{Reference Type}: Journal Article
{Title}: Early biomarkers in the presymptomatic phase of cognitive impairment: changes in the endocannabinoidome and serotonergic pathways in Alzheimer's-prone mice after mTBI.
{Author}: Guida F;Iannotta M;Lauritano A;Infantino R;Salviati E;Verde R;Luongo L;Sommella EM;Iannotti FA;Campiglia P;Maione S;Di Marzo V;Piscitelli F;
{Journal}: Acta Neuropathol Commun
{Volume}: 12
{Issue}: 1
{Year}: 2024 Jul 12
{Factor}: 7.578
{DOI}: 10.1186/s40478-024-01820-0
{Abstract}: BACKGROUND: Despite extensive studies on the neurobiological correlates of traumatic brain injury (TBI), little is known about its molecular determinants on long-term consequences, such as dementia and Alzheimer's disease (AD).

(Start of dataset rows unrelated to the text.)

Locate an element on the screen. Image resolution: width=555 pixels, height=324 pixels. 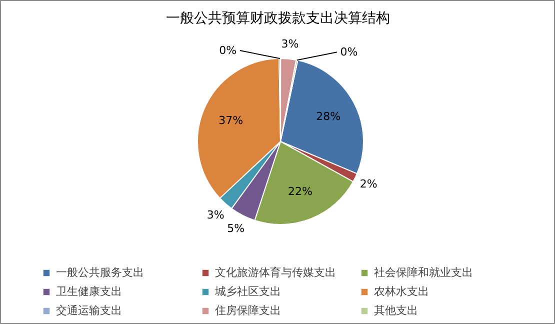
data-label: 28% is located at coordinates (328, 117).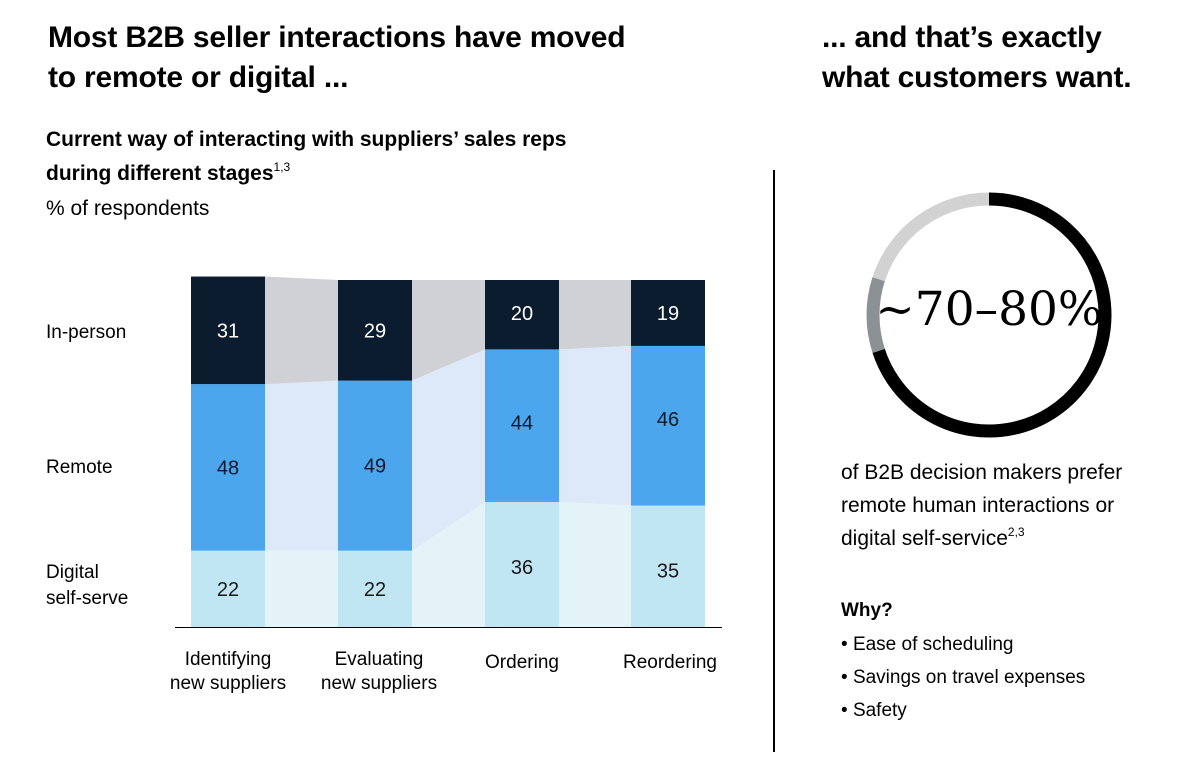 This screenshot has height=777, width=1200. I want to click on value-label-remote-1: 48, so click(228, 468).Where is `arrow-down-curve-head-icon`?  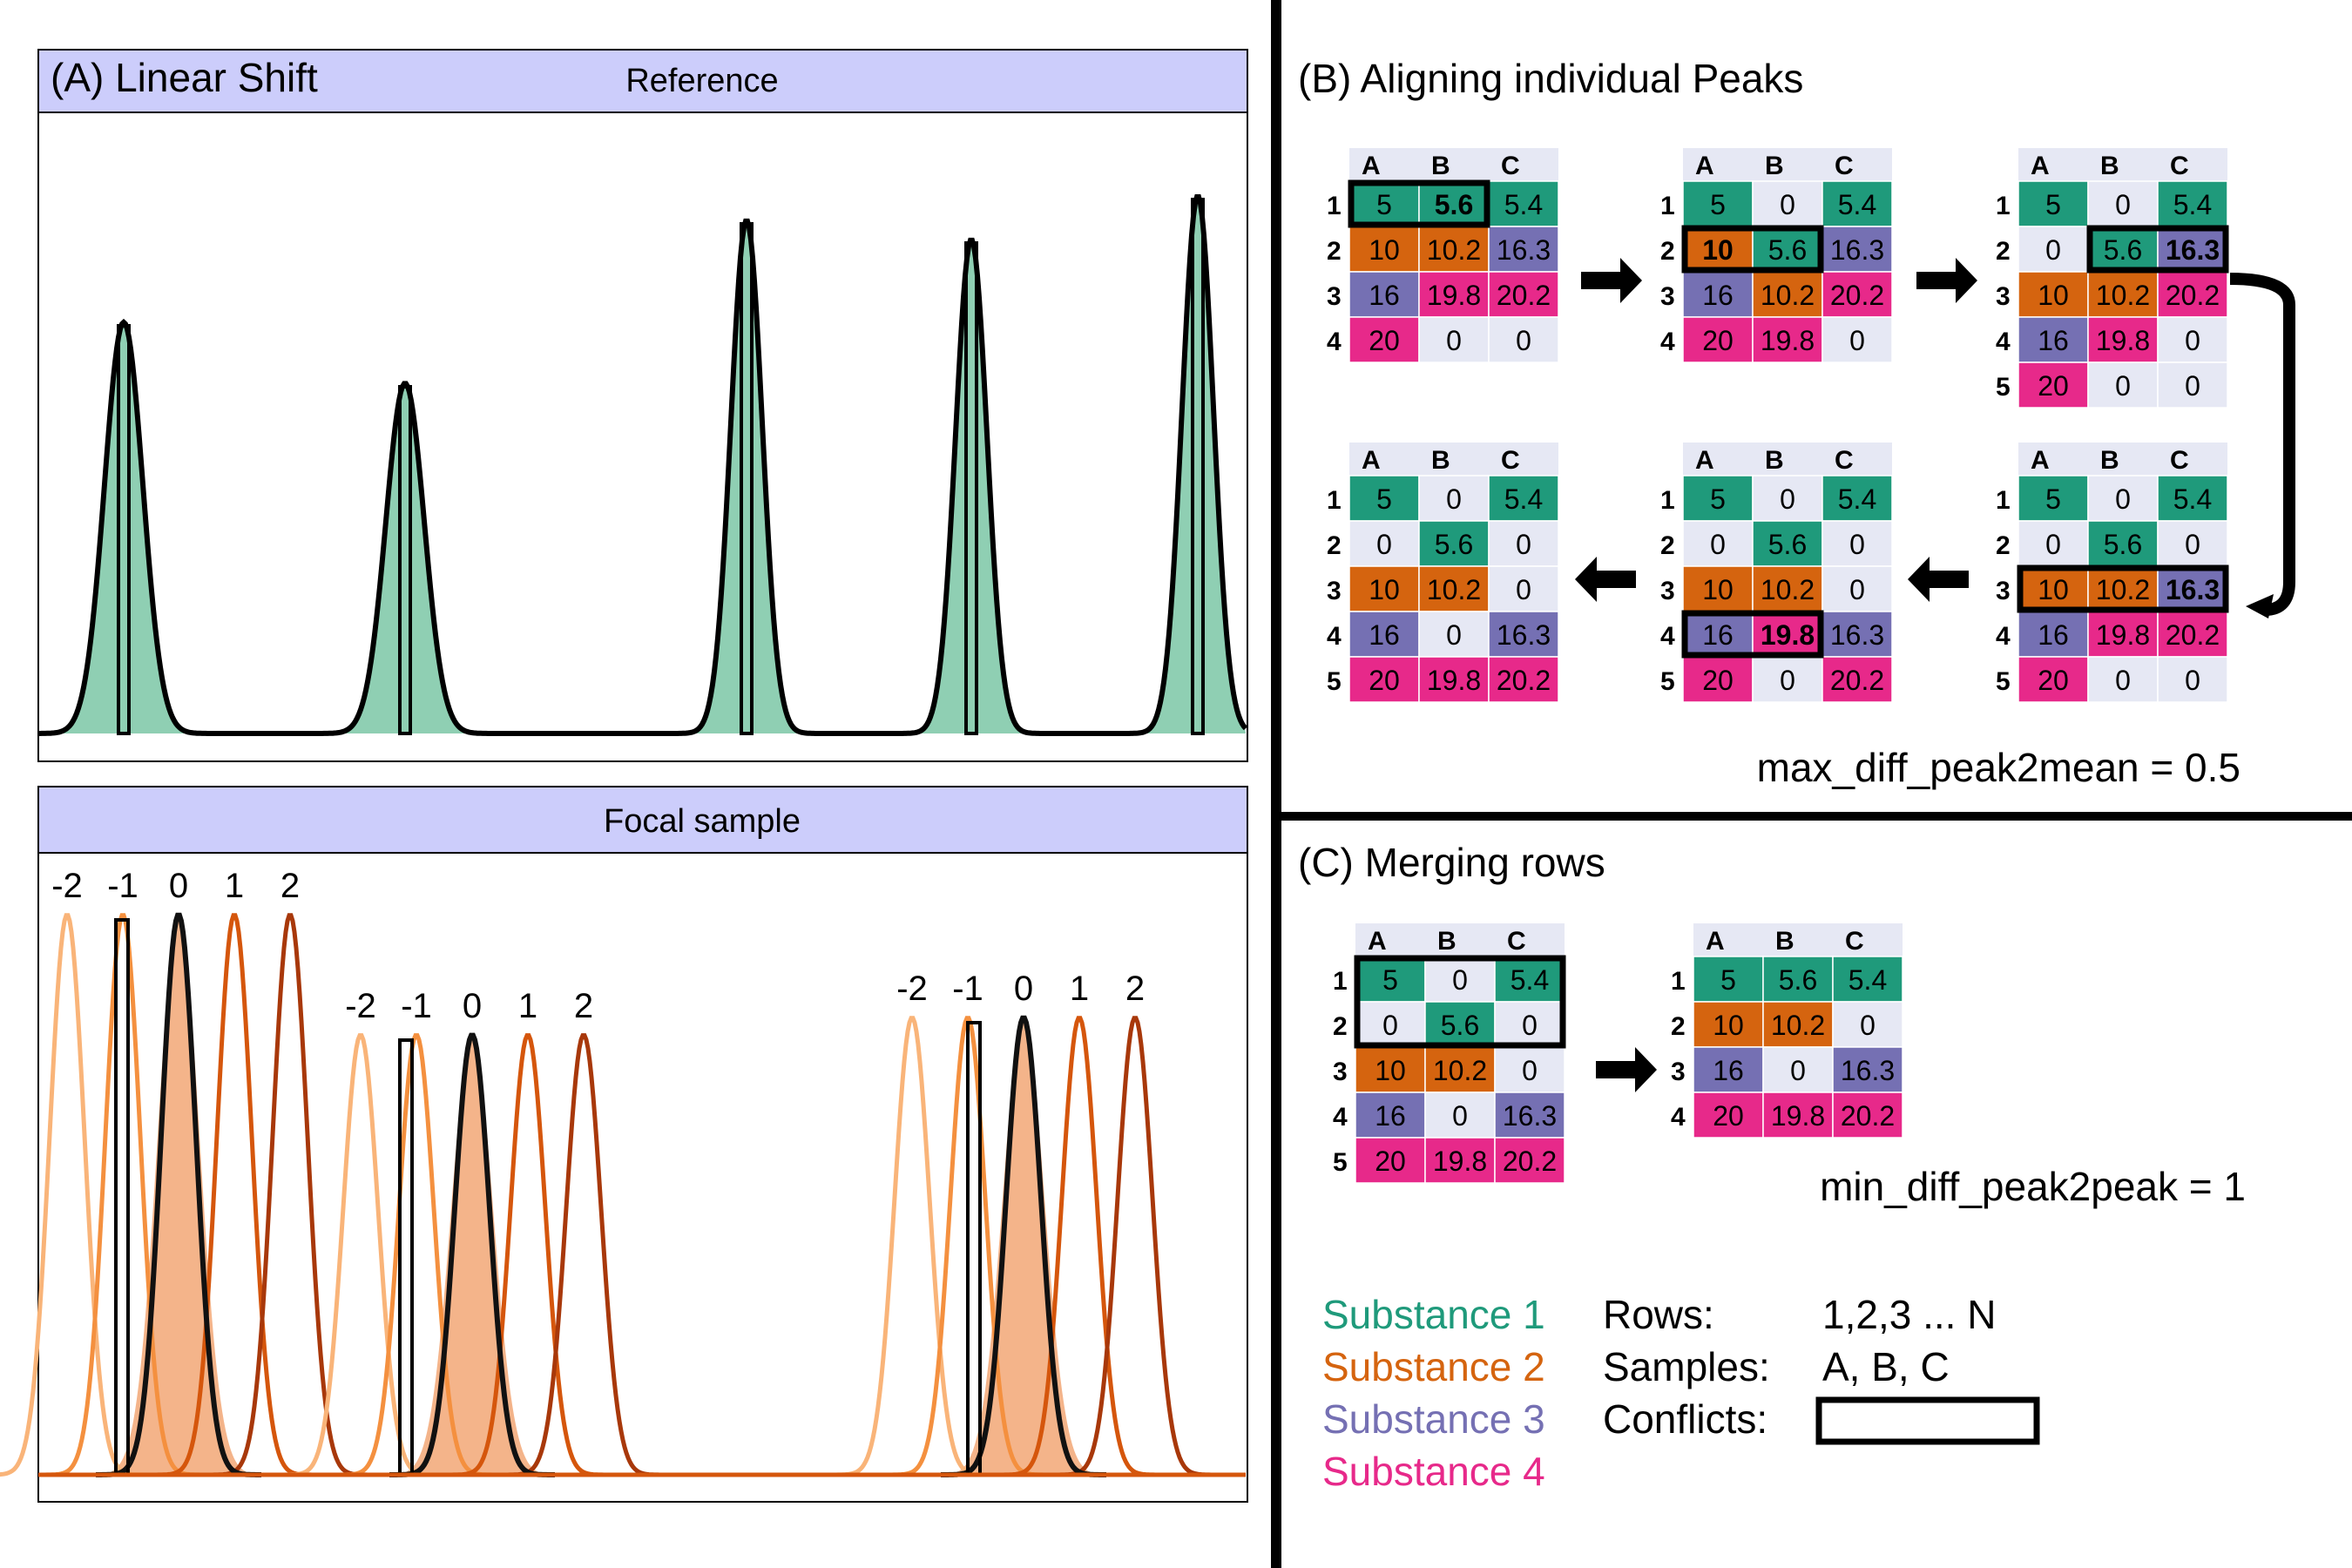 arrow-down-curve-head-icon is located at coordinates (2260, 606).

METHODS: Here, we carried out behavioural studies and an extensive biomolecular analysis, including inflammatory cytokines, gene expression and the combination of LC-HRMS and MALDI-MS Imaging to elucidate the targeted metabolomics and lipidomics spatiotemporal alterations of brains from wild-type and APP-SWE mice, a genetic model of AD, at the presymptomatic stage, subjected to mild TBI.

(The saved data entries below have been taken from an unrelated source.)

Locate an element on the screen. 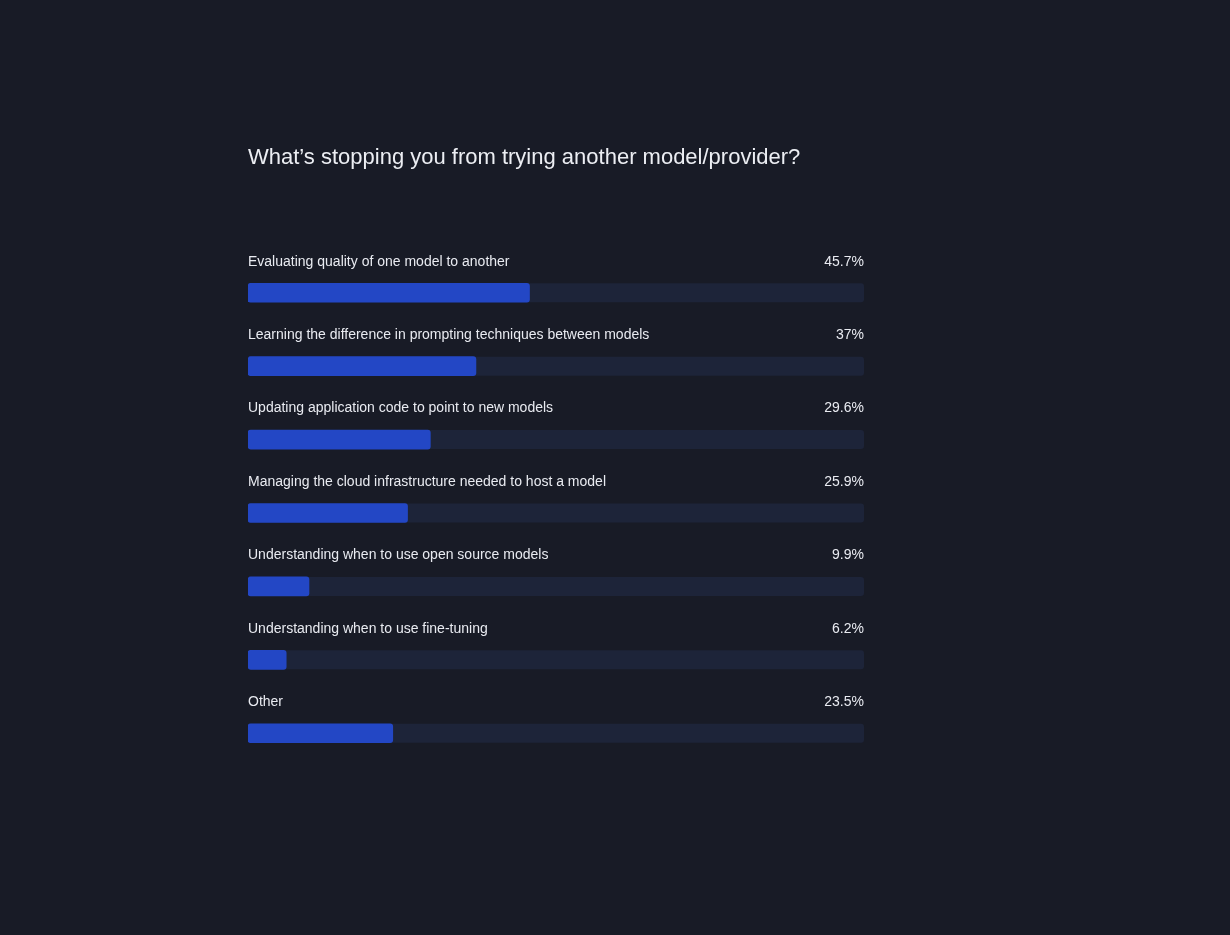 Image resolution: width=1230 pixels, height=935 pixels. data-label: 37% is located at coordinates (850, 334).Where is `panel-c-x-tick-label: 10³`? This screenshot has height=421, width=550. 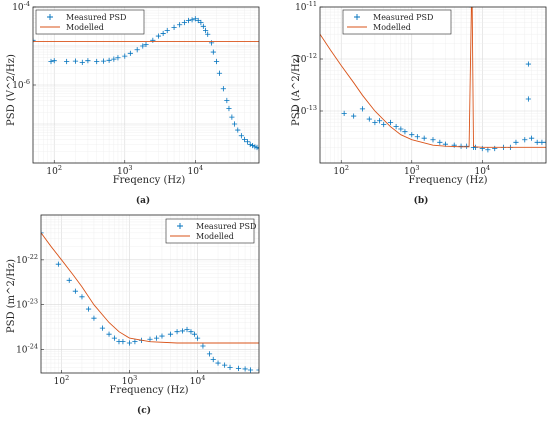
panel-c-x-tick-label: 10³ is located at coordinates (130, 380).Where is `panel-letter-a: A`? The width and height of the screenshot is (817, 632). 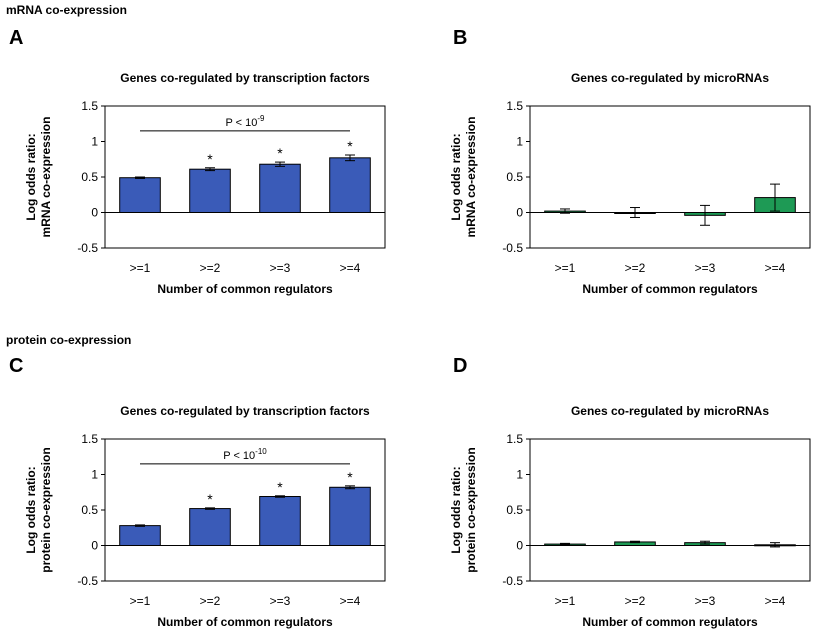
panel-letter-a: A is located at coordinates (16, 38).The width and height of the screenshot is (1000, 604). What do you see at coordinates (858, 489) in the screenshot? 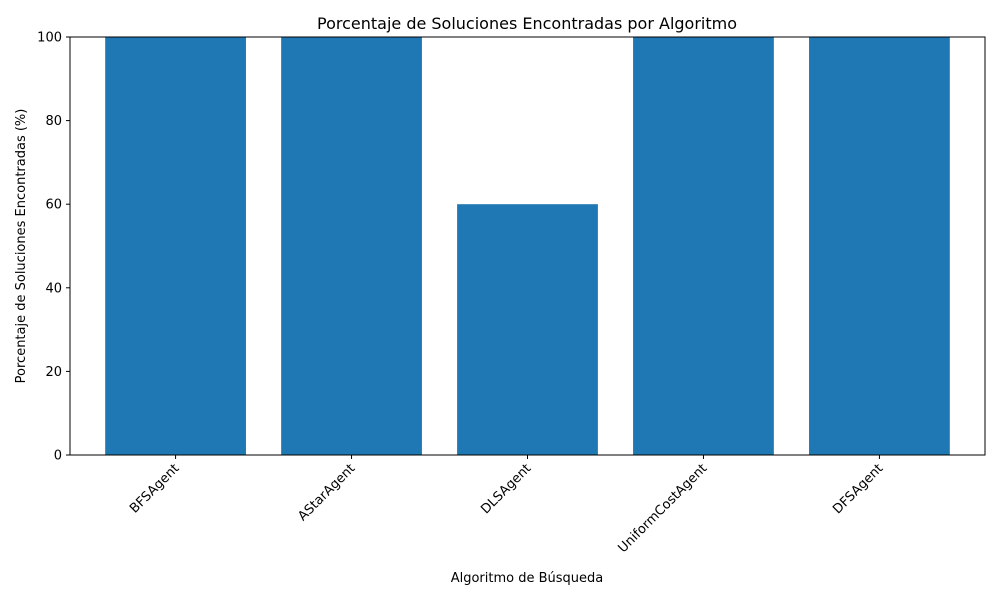
I see `x-tick-label-dfsagent: DFSAgent` at bounding box center [858, 489].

RESULTS: We found that brain injury does not affect cognitive performance in APP-SWE mice. However, we detected an increase of key hallmarks of AD, including Aβ1-42 levels and BACE1 expression, in the cortices of traumatized transgenic mice. Moreover, significant changes in the expanded endocannabinoid (eCB) system, or endocannabinoidome (eCBome), occurred, including increased levels of the endocannabinoid 2-AG in APP-SWE mice in both the cortex and hippocampus, and N-acylserotonins, detected for the first time in the brain. The gene expression of enzymes for the biosynthesis and inactivation of eCBs and eCB-like mediators, and some of their main molecular targets, also underwent significant changes. We also identified the formation of heteromers between cannabinoid 1 (CB1) and serotonergic 2A (5HT2A) receptors, whose levels increased in the cortex of APP-SWE mTBI mice, possibly contributing to the exacerbated pathophysiology of AD induced by the trauma.
CONCLUSIONS: Mild TBI induces biochemical changes in AD genetically predisposed mice and the eCBome may play a role in the pathogenetic link between brain injury and neurodegenerative disorders also by interacting with the serotonergic system.